Reception to the mobile versions was also mixed. Levi Buchanan of IGN considered the I-play version to be "infinitely more enjoyable" than its console counterpart, pointing out the colourful graphics and "well-done" character art, but noting the insensitive controls and lack of audio as negative points. Avery Score of GameSpot commented positively on the "tried-and-true" gameplay, "great" graphics, "decent" value and "good" character likenesses, but criticized the lack of in-game audio, "finicky" control, lack of innovation in terms of gameplay, lack of enemy characters and the fact that Cortex seemed "mindless". Chris James of Pocket Gamer gave Crash Twinsanity 3D a score of 5 out of 10, noting the game's simple and relatively responsive controls and polished presentation, but criticising the awkward perspective, "very finicky" collision detection, lengthy character animation and long loading screens.

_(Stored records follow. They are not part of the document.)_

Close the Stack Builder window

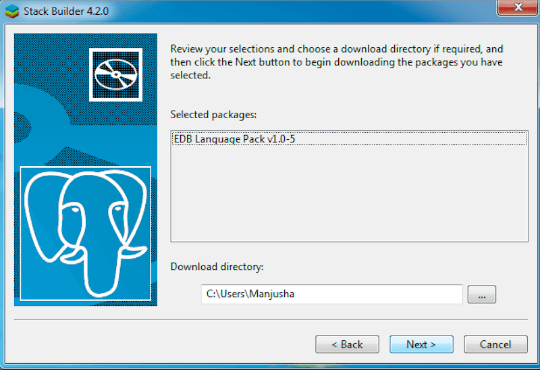tap(516, 8)
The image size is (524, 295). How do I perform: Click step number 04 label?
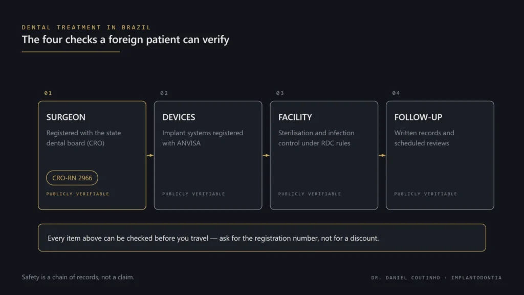pyautogui.click(x=396, y=93)
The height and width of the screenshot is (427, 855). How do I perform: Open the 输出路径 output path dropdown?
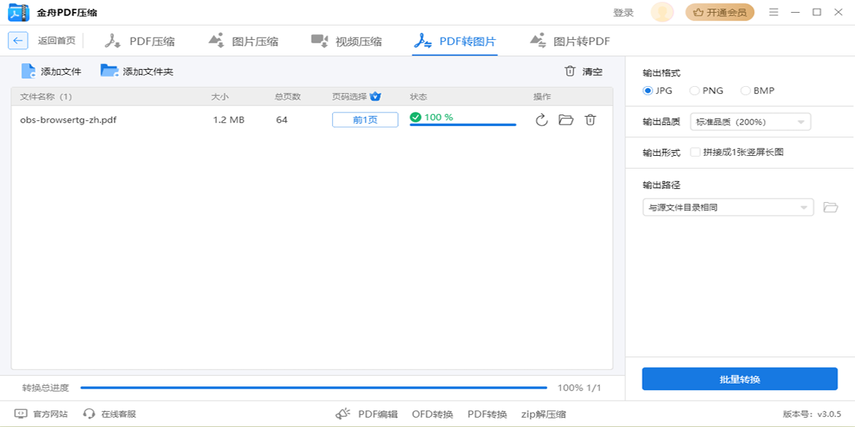point(728,206)
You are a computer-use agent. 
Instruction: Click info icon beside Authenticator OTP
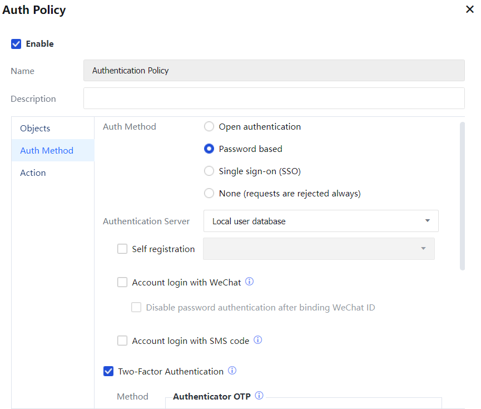click(x=259, y=396)
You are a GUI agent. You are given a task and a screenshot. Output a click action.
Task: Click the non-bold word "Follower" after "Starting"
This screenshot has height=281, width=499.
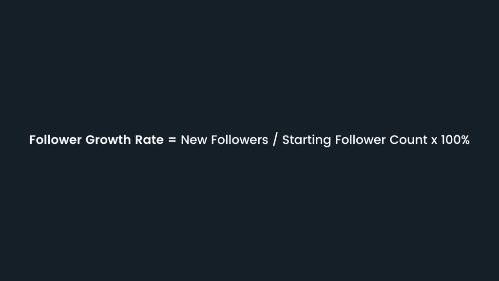point(361,141)
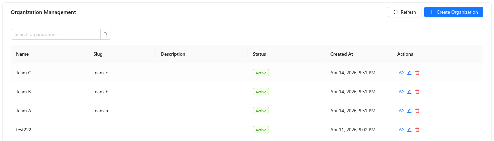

Preceding the European release of Crash Twinsanity, Daniel Tonkin stated that Traveller's Tales was "still very interested in the franchise and I think if the opportunity came up we'd be more than happy to do another game". A pitch for a new Crash Bandicoot game, tentatively titled Cortex Chaos, was developed by Traveller's Tales after Twinsanity's completion. The game's premise centered around Crash being sucked into several television programmes by an invention created by Cortex. Twinsanity was ultimately followed by the Radical Entertainment-developed titles Crash of the Titans and Crash: Mind over Mutant.

In a 2012 interview, Keith Webb noted that if his video game Go! Go! Kokopolo was successful enough for him to expand his studio, he would try to approach Activision with a bid to create Cortex Chaos with as many members of the Twinsanity development team as possible. On August 3, 2017, following the release of the Crash Bandicoot N. Sane Trilogy, Webb sent an open letter to Vicarious Visions congratulating them on the game's success. In the letter, Webb stated that if Activision ever expressed interest in developing a Twinsanity remake, he and a handful of previous developers would gladly return to work on it.